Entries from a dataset
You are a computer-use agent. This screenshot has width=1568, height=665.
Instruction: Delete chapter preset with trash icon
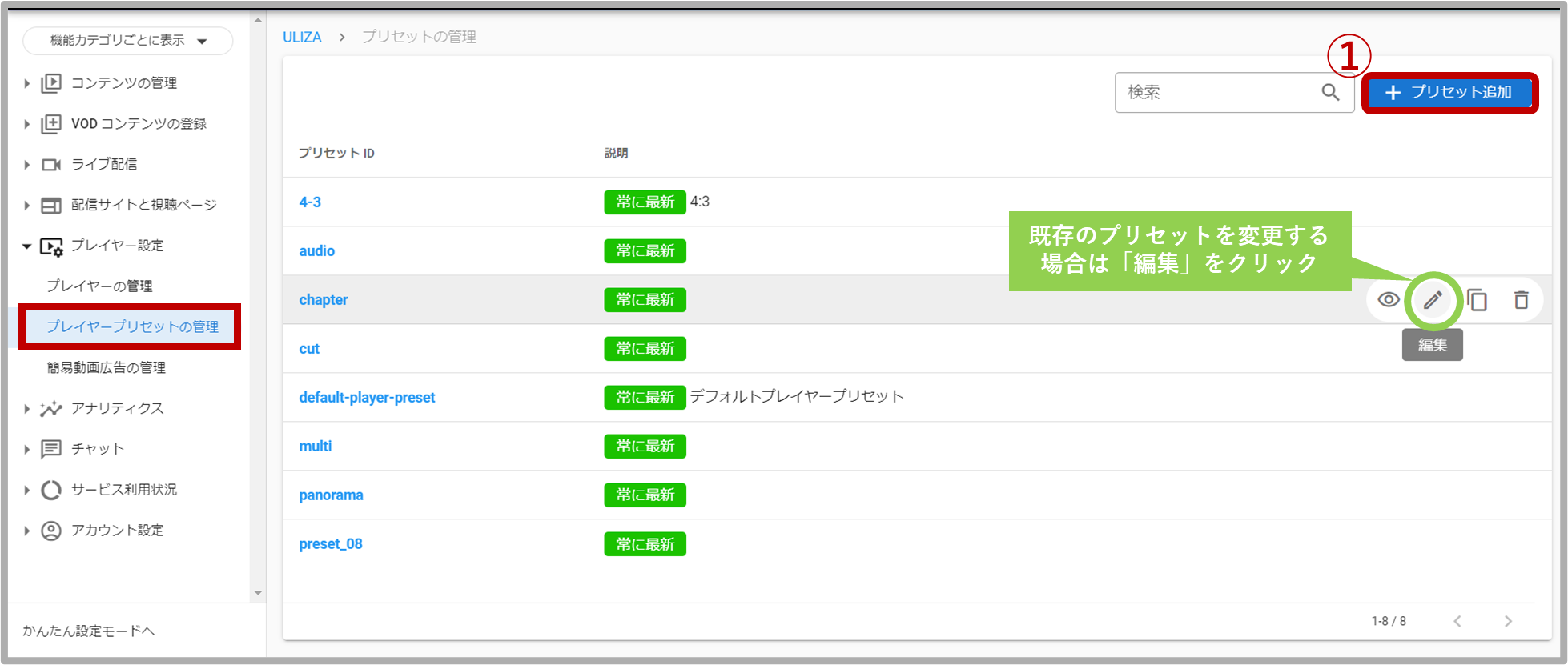click(1521, 300)
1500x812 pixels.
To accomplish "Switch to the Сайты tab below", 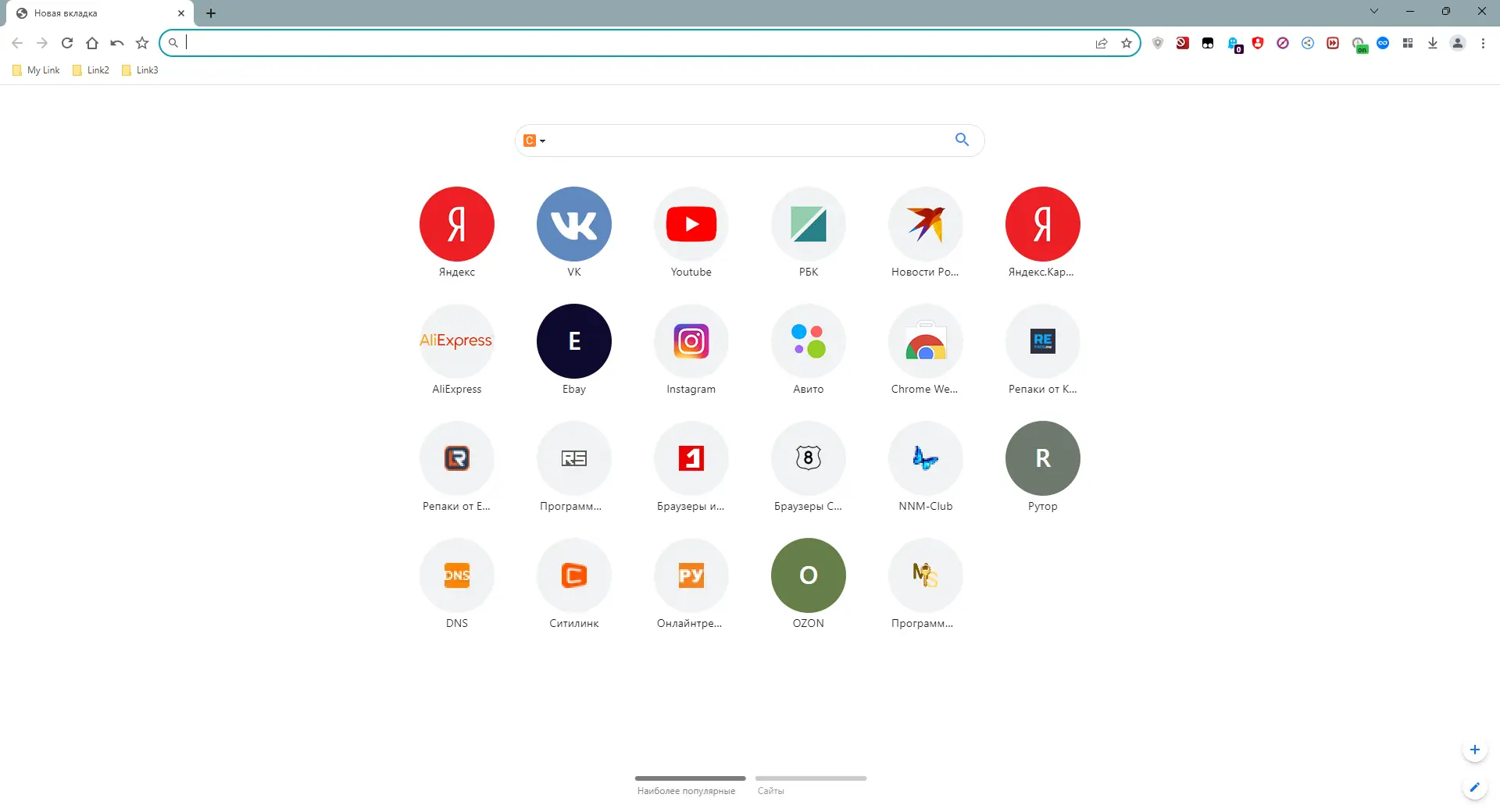I will coord(770,790).
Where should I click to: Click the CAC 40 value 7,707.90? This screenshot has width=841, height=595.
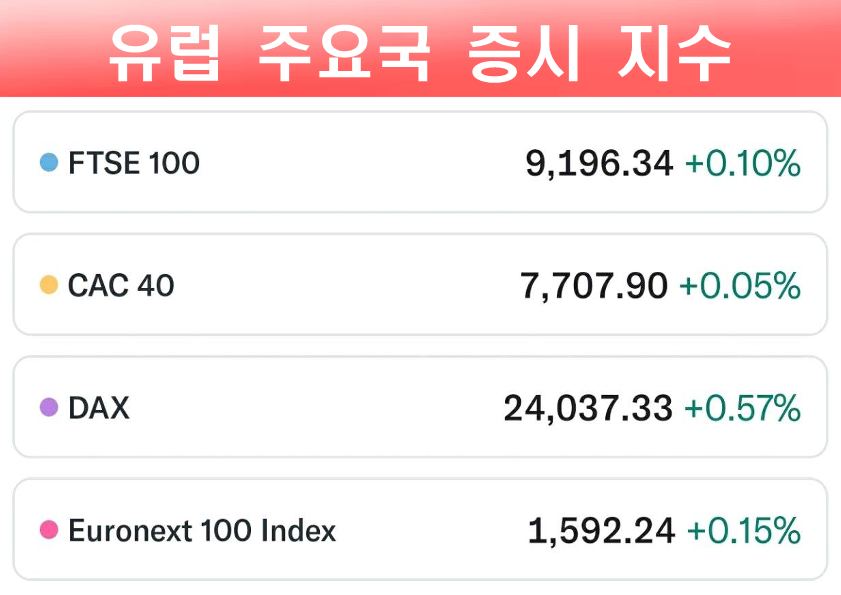594,287
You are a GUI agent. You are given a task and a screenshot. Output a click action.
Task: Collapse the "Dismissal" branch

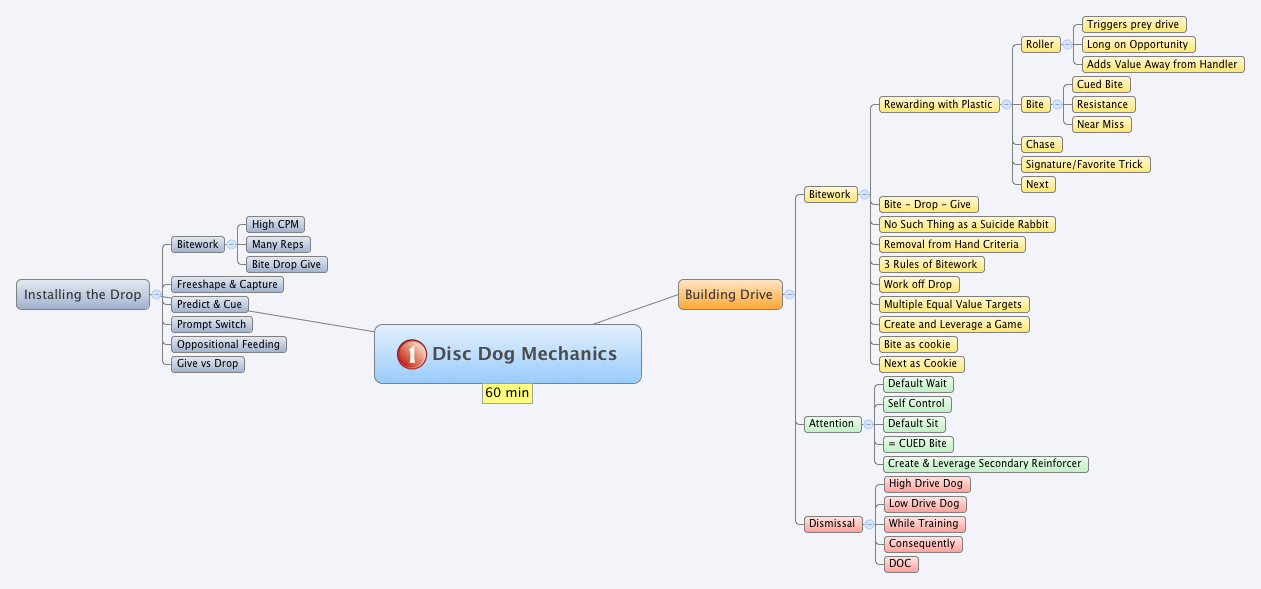pyautogui.click(x=867, y=524)
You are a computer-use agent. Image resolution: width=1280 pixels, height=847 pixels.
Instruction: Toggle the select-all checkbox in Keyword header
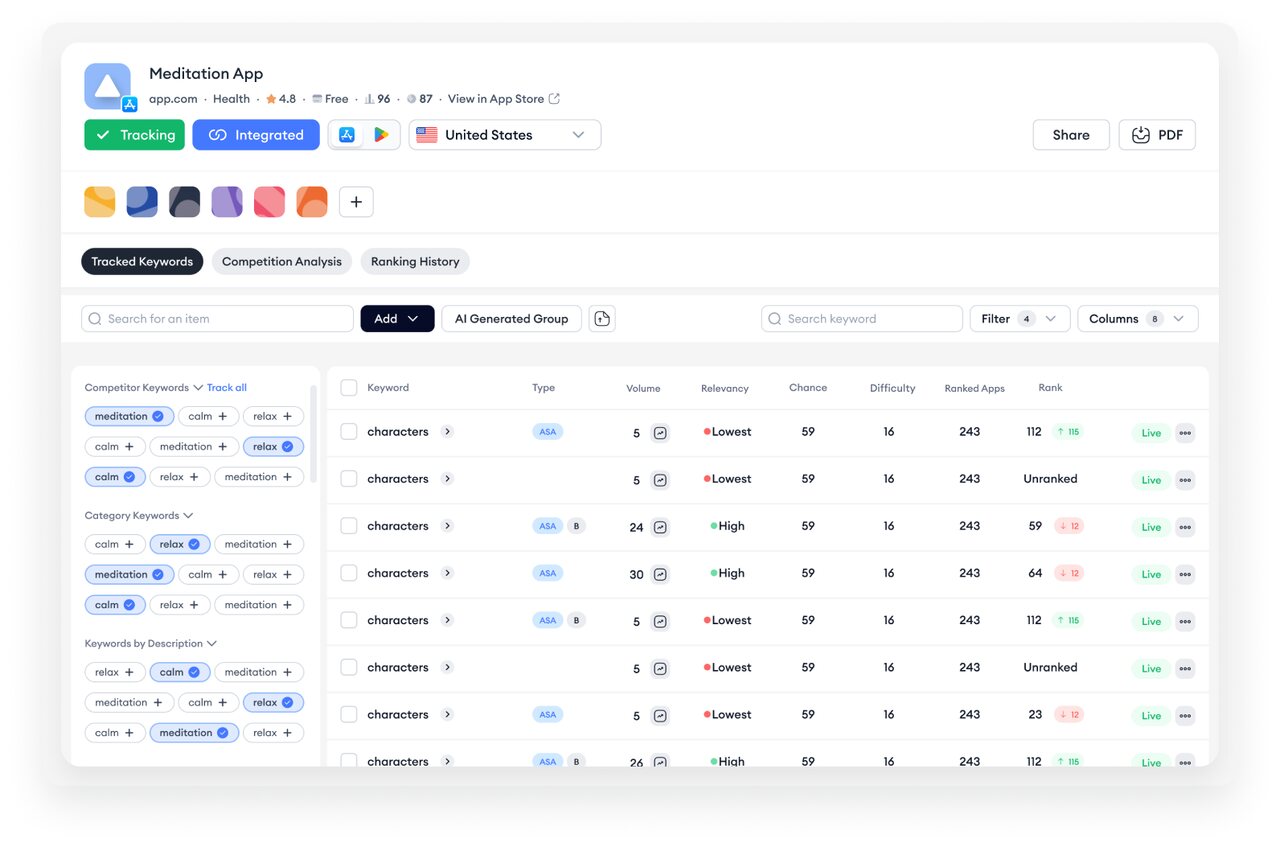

Written problem => Reproduce the records word for word, starting from the line containing "Where should I" and continuing through the end of the records, with both ends included. Omit the pictures from your answer.

Answer to the exercise =>
Where should I click to: Click the CAC 40 value 7,707.90? This screenshot has width=841, height=595.
594,287
You are a GUI agent. You are given a task and a screenshot. Output a click action.
Task: Collapse the "Dismissal" branch

pyautogui.click(x=867, y=524)
You are a computer-use agent. Image resolution: width=1280 pixels, height=847 pixels.
Instruction: Toggle the select-all checkbox in Keyword header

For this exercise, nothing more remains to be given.